RECORDS SHOWN:
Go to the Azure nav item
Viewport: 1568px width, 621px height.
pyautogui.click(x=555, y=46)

==

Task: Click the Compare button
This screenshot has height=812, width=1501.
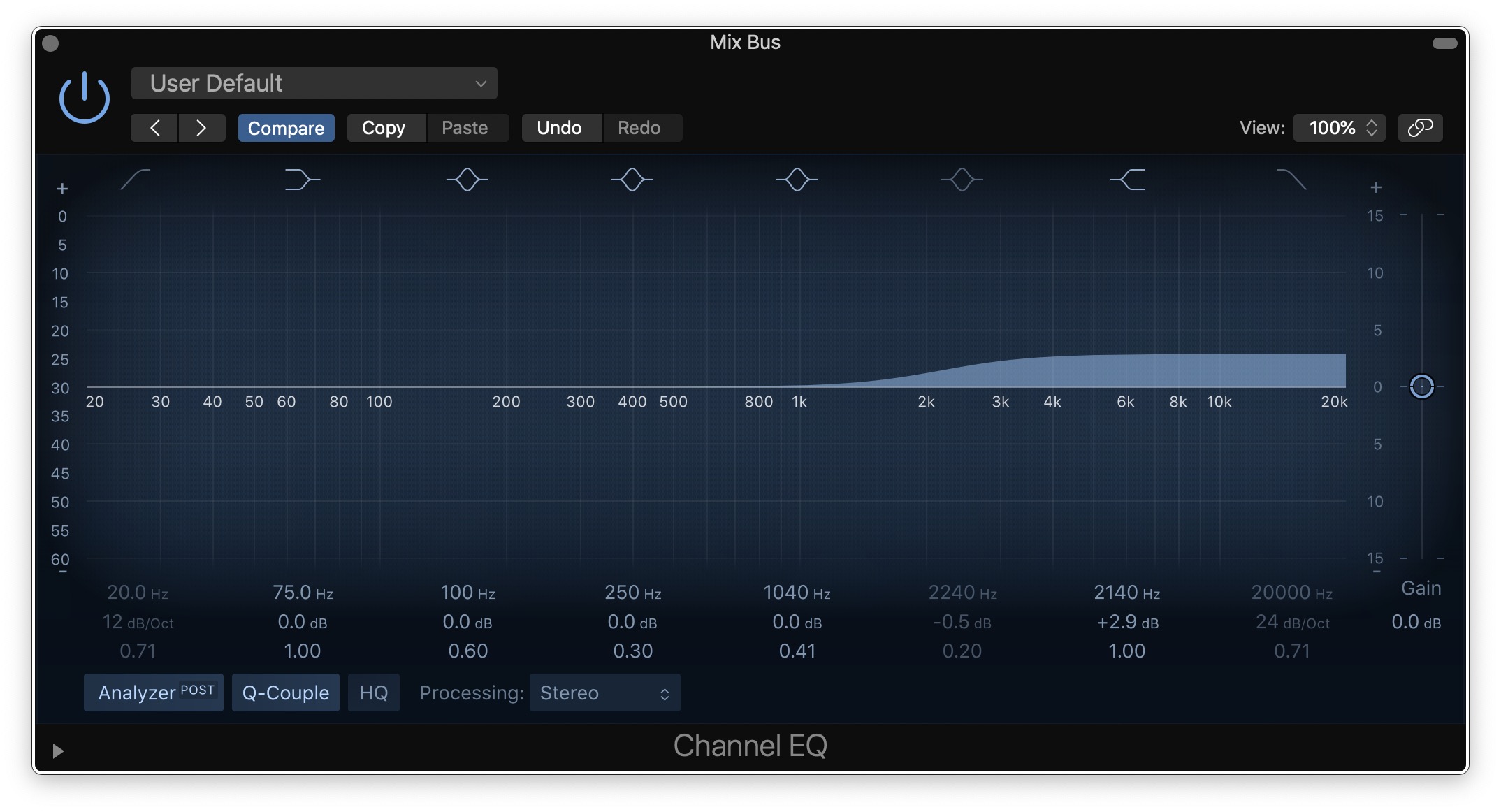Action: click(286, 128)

WHAT YOU NEED TO DO:
Write out the data word for word, starting at the line that contains "Go to the Azure nav item" and ending with the line that contains "pyautogui.click(x=555, y=46)", both included.

TASK OUTPUT:
Go to the Azure nav item
Viewport: 1568px width, 621px height.
pyautogui.click(x=555, y=46)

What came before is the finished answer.